To do: Search the data below for the word "menu" and copy each line that holds it.

Dataset entries:

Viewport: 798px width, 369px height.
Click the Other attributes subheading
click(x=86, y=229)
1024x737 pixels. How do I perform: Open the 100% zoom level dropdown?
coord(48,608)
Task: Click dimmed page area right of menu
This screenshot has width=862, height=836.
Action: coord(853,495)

---

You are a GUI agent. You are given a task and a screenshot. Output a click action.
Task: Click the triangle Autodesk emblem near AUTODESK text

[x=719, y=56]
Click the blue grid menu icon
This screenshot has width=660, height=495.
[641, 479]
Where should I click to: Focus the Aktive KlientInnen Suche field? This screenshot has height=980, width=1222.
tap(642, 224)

==

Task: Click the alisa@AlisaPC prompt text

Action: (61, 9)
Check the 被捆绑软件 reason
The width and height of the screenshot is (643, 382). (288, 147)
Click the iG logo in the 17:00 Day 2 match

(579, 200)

Response below:
Task: Click dimmed page area right of menu
Click the blue grid menu icon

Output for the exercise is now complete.